Experience of patient trials and knowledge of the biological compounds emerging from development were among the factors that have won LCG Bioscience the new MHRA supplementary accreditation for UK Phase 1 Units.

The need for specialist centres, such as LCG Bioscience, with the necessary expertise and facilities to conduct complex studies was highlighted in a report by the Expert Scientific Group (ESG) that was set up to investigate the events surrounding the ill-fated TGN-1412 study.

The new accreditation scheme came into operation in April 2008 and provides formal guidance on the standards expected in a unit conducting First In Human (FIH) Trials. The two tiers of assessment are 'Standard' and 'Supplementary'. Standard accreditation indicates that a company has been assessed as being competent to perform most phase I clinical trials. Supplementary accreditation is reserved for centres who can demonstrate experience and have robust systems in place for the conduct of FIH trials involving drugs that would require EAG (Expert Advisory Group) review.

Anthony Priestley, Medical Director at LCG Bioscience, a centre of excellence for exploratory and early phase clinical development, believes that the new Supplementary accreditation is an important initiative by the MHRA:

"The UK has always been a preferred location for early phase clinical trials. The scheme demonstrates the advanced state of research governance in this country and provides reassurances to study participants that their safety is paramount."

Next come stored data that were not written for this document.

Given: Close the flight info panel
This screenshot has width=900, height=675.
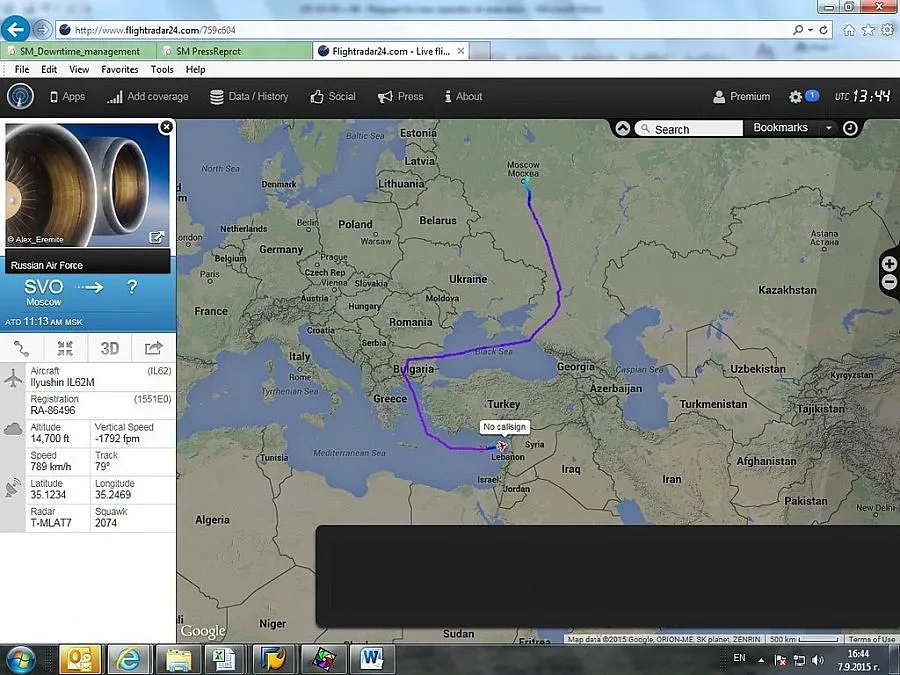Looking at the screenshot, I should pos(166,127).
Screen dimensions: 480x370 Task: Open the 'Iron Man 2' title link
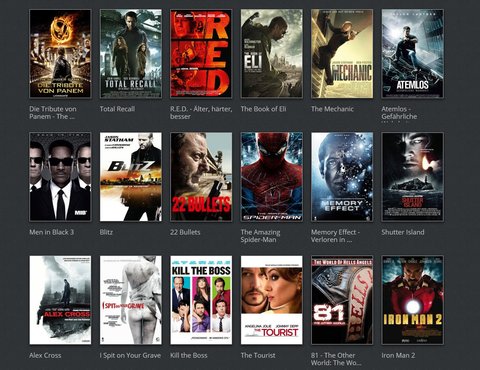[x=398, y=355]
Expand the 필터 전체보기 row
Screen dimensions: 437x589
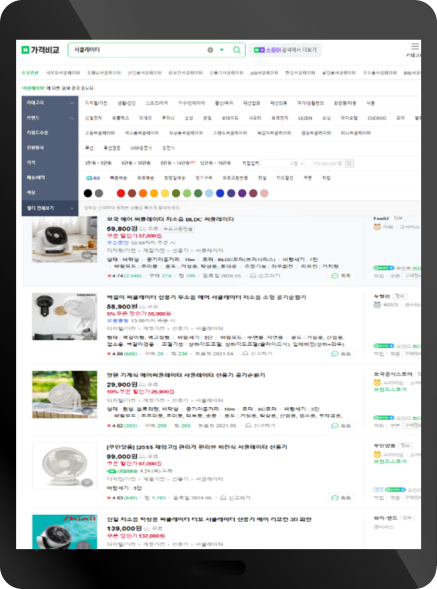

The Supplementary accreditation permits a centre to perform trials with drugs that require a review of risk factors by EAG. The number of drugs in development that meet this definition is increasing, and there exists a clear need for specialist centres that have the necessary expertise to conduct the studies. The UK's Accreditation scheme has been introduced at an opportune moment, with the pharmaceutical industry facing new challenges as a consequence of the increasing complexity of the molecules now in development.

Whilst a demonstration of safety remains the foremost objective of the first studies in man there is a need to prove as early as possible that the drug is reaching its target and having the desired effect.